STAR-BULLETIN / 2006
The state Office of Elections refused yesterday to reconsider its voting machine contract with Texas-based Hart InterCivic. Here, a worker demonstrates how the new voter-verifiable paper audit trail works in conjunction with a Hart InterCivic disabled access electronic voting machine.
Voting machine pact stands despite appeal
A rival of the firm that won the state contract protests the deal's price as "exorbitant"
The state Office of Elections rejected yesterday an appeal to reconsider awarding a $43 million voting machine contract to Hart InterCivic.
The Texas-based firm won a state contract to provide ballot-counting machines and software for the next decade of Hawaii elections. ES&S, a Nebraska firm that bid to perform the contract for $19 million, protested the award.
Local attorney Terry Thomason, representing ES&S, said the state was wasting money by selecting Hart InterCivic.
"They are willing to squander taxpayer funds to ensure Hart receives the contract, regardless of the merits of the ES&S proposal," Thomason said in a Feb. 20 protest to the Elections Office.
The ballot machine firm, which furnished the optical scanner machines used in the past five Hawaii elections, asked that the bid award be rescinded and given to ES&S.
"ES&S contends that Hart's price is exorbitant and unreasonable," Thomason said.
The Honolulu lawyer complained that the bidding rules assigned the system's price as worth only 15 percent of the total proposed evaluation score.
"Because the assigned price was so low, Hart was not disadvantaged in the scoring by its extraordinarily high price," Thomason said in his complaint.
But Kevin Cronin, state chief elections officer, said protests about the weighting formula should have been made before bidding.
"ES&S did not in any manner at any time question, challenge, contest, or in any way express any concern about the ... cost price analysis or the relative weighting of pricing," Cronin wrote in his decision.

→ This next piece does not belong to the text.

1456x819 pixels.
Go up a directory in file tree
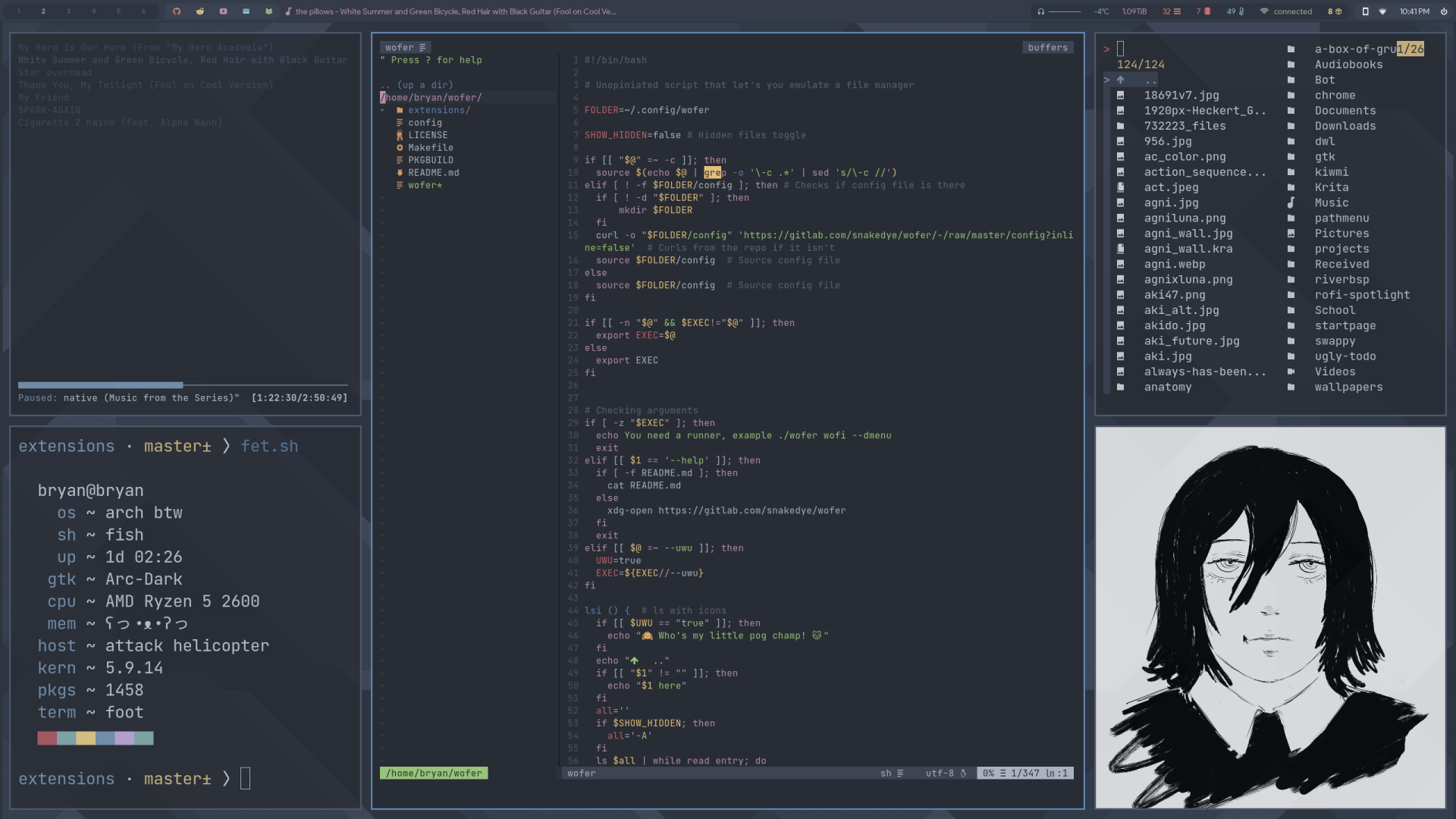pyautogui.click(x=418, y=85)
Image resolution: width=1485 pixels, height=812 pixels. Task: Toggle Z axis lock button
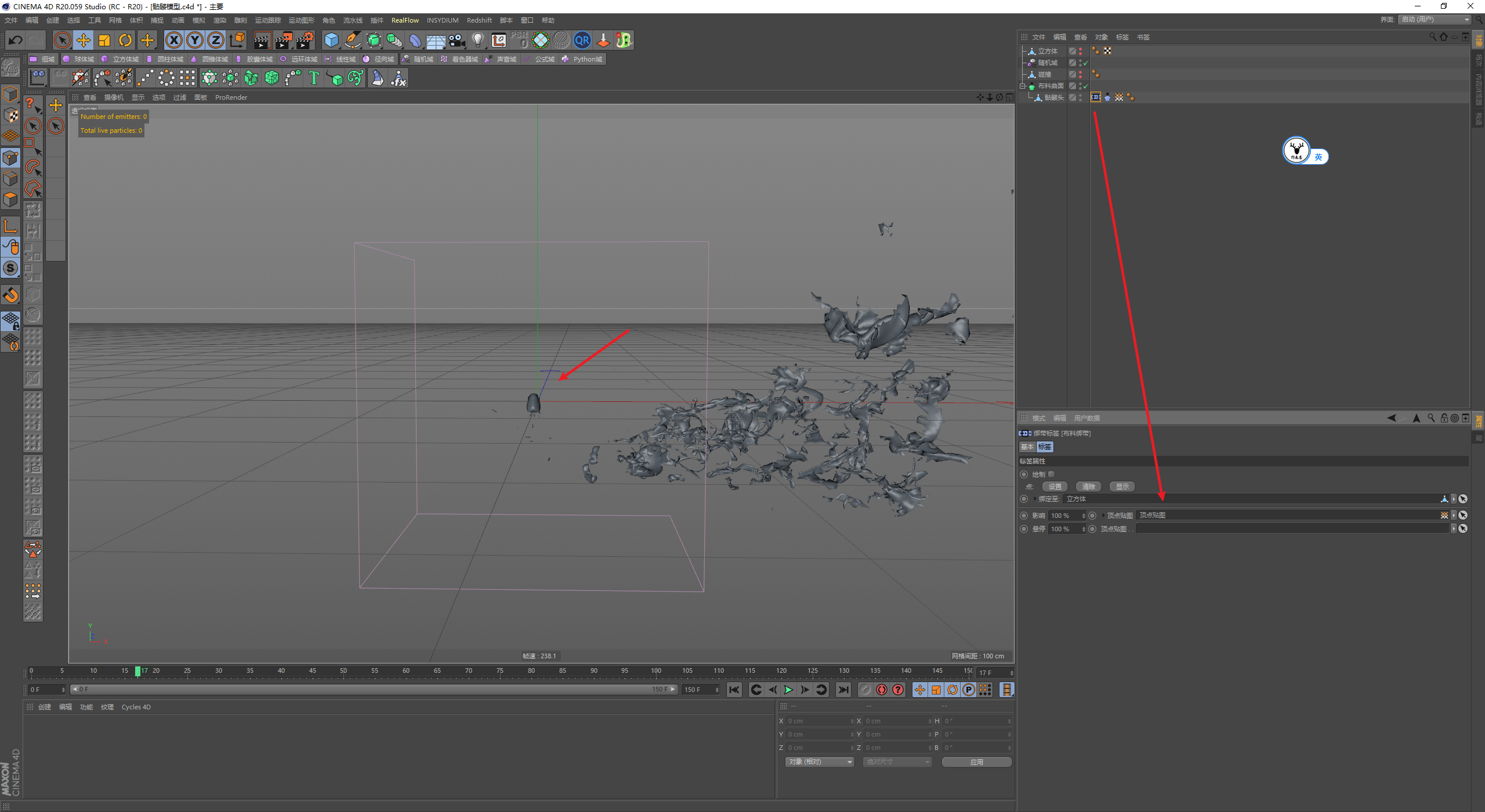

Price is not the only important way to gauge a bid, Cronin said. The Hart offering had more in it than the ES&S proposal, according to Cronin.
"These significant elections day enhancements were not included in and would not be provided by ES&S' proposal.
"The result is that Hart's proposal in fact offers, establishes, and provides more value added to the voters and the state of Hawaii than the petitioner's proposal would," Cronin wrote.
The winning bid, Cronin said, "can and should allow the state to obtain election results in a more accurate and timely manner."
Election observers, however, say they are concerned about the contracts awarded to conduct Hawaii elections.
Bart Dame, a Democratic Party member and a spokesman for Safe Vote Hawaii, said the state was pushing ahead with a 10-year contract with one vendor at a time when vote-counting technology is changing.
"Federal standards have yet to be agreed on. Nationwide there is a turn away from electronic voting machines," Dame said.
The Hart plan offers both an electronic or computerized voting machine, which can be used by disabled voters, or an optical scanning machine along with paper ballots.
Hawaii law requires that whatever machine is used, it must include a paper record of the votes cast.